** Start Text shown **

Gamified Cohousing, born out of the research of “Architectural Democracy”, addresses two major problems in cities: loneliness and misuse of natural resources. With our business model of “service co-development” and it’s five step implementation plan we can turn any empty building, together with their local owners, into a thriving resilient cohousing and coworking community, regardless of its location.
According to a study of the Tampere University, Finland is the country in western Europe where most heritage buildings are being demolished. The cause seems to be related to the steady increase of more strict building regulations over the last decades and a lack of flexibility towards renovation projects. This has extreme negative consequences. Not only it causes waste of resources (falling short of circular economy goals) but above all, it propels the destruction of communities and of cultural identities.
To provide an impulse towards updating legislation, and to address two major problems in cities, loneliness and misuse of natural resources, the start-up "Gamified Cohousing" was created, born out of the previous research on “Architectural Democracy”. The developed five step plan turns empty buildings into cohousing and coworking economies regardless of the location and of personal’s assets or family disputes around it.
We started the proof of concept with the pilot project of Hyrsylän Koulu in Lohja, Finland. We now just renovated this 120 year old abandoned school into a thriving resilient community.
With a mix of private and shared spaces, people live and work here in modern standards and benefit financially and socially via the facility management app created specifically for this purpose, where daily tasks or rentals can be easily managed in a fun way.
Four families live currently in this former school in modern standards and use a facility management app to be engaged in daily tasks of the house to benefit from it socially and financially. The house is not only a home but also a cultural hub for the small village of Hyrsylä, with many events taking place around the year (music, yoga, lectures, camps, etc.) by using the shared spaces to keep the community engaged and sustain the locals with economic activities.
Please highlight how the project can be exemplary in this context
We see sustainability around three pillars, environmental, political, and economical:
- Environment: Over 10% of our buildings are empty (24% in China) and construction industry emits 44% of all CO2 into the atmosphere. We need to shift our focus towards renovation and build new only as means of supporting the existing infrastructure. Construction is not mainly fuelled by a pressing need on new homes but by market pressures (bloomberg, 2018a). Our work shows that the risk in investment on renovation can be overcome if we integrate a flexible room program adapted to the local contexts and planned as a buffer object for temporary usage around new buildings. In short, build as little as new as possible, modularly so it can grow and most importantly shrink, with low footprint and the inclusion of green space such as greenhouses.
- Political: we are losing the ability to negotiate our personal differences with our neighbours as it is too easy to “click” them away and stay in our bubbles. We know better Hollywood stars than our own neighbours. Loneliness is a serious public-health problem, and it has become not only an epidemic among young adults but also it is older people (in The Guardian 2014). We need to engage in more communal ways of living so we can relearn how to negotiate our differences, at best from childhood. With our proposal, we see a diverse group of modern families and individuals interacting, where rules keep changing to adapt to changing people.
- Economic: Ageing population and millennial’s fluid lifestyles demand a change of the traditional real estate models. A generation is coming where millions will be leaving the housing market rather than entering it. In this context we must be concerned about whether the tech industry will learn real estate faster than real estate learns tech. With our gamification of communal living and with our solutions within service architecture, we are tackling a more flexible lifestyle.

** End Text shown **
** Start Material supplied **

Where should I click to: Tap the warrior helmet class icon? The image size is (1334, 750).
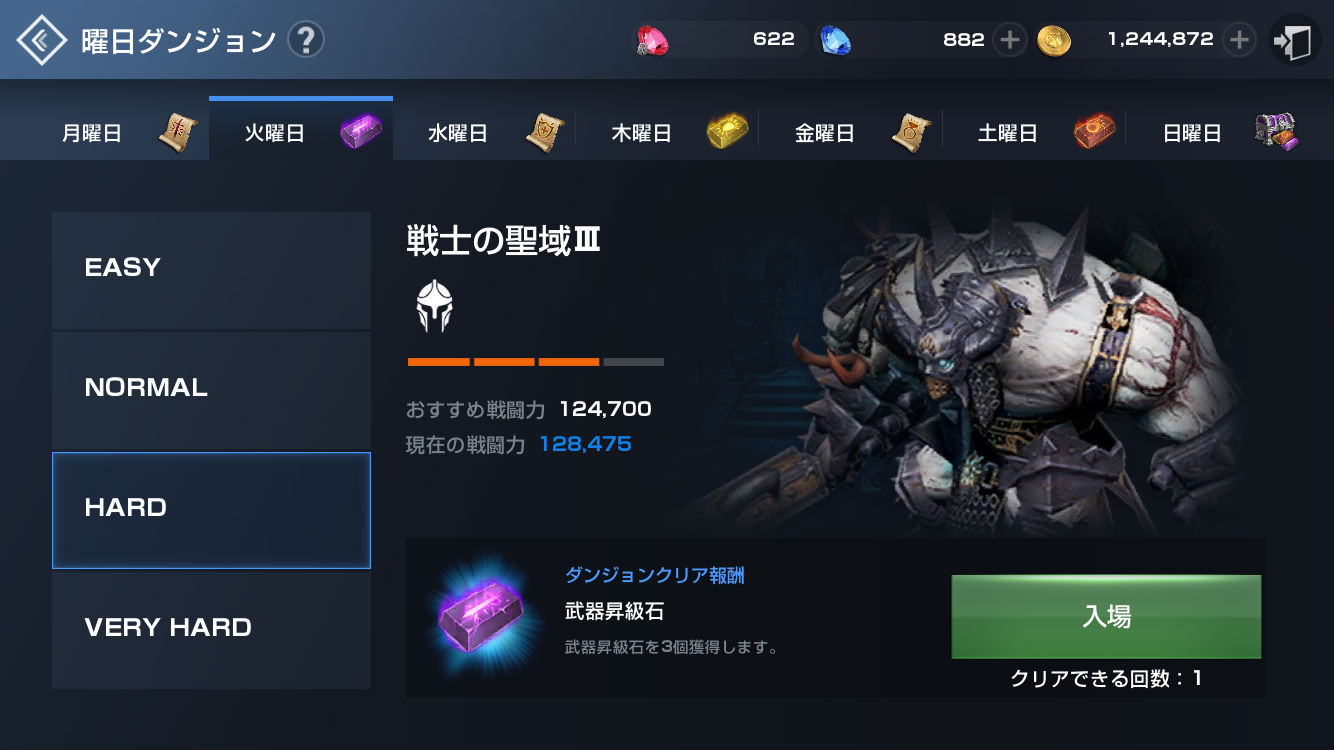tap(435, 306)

** End Material supplied **
** Start Material supplied **

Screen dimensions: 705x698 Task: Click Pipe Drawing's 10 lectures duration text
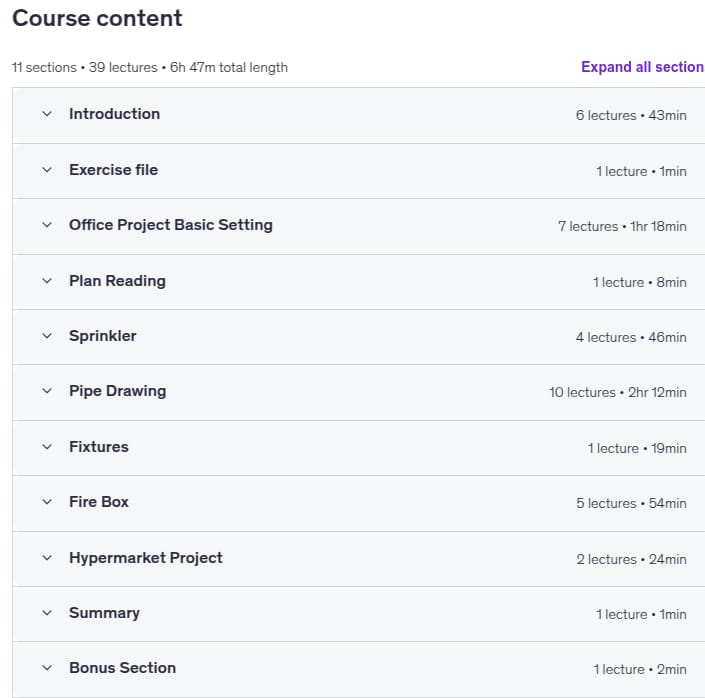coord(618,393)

** End Material supplied **

Set problem
Repeat the passage from the Gamified Cohousing text, starting with "We started the" and going on through "in a fun way.".

Response to the task
We started the proof of concept with the pilot project of Hyrsylän Koulu in Lohja, Finland. We now just renovated this 120 year old abandoned school into a thriving resilient community.
With a mix of private and shared spaces, people live and work here in modern standards and benefit financially and socially via the facility management app created specifically for this purpose, where daily tasks or rentals can be easily managed in a fun way.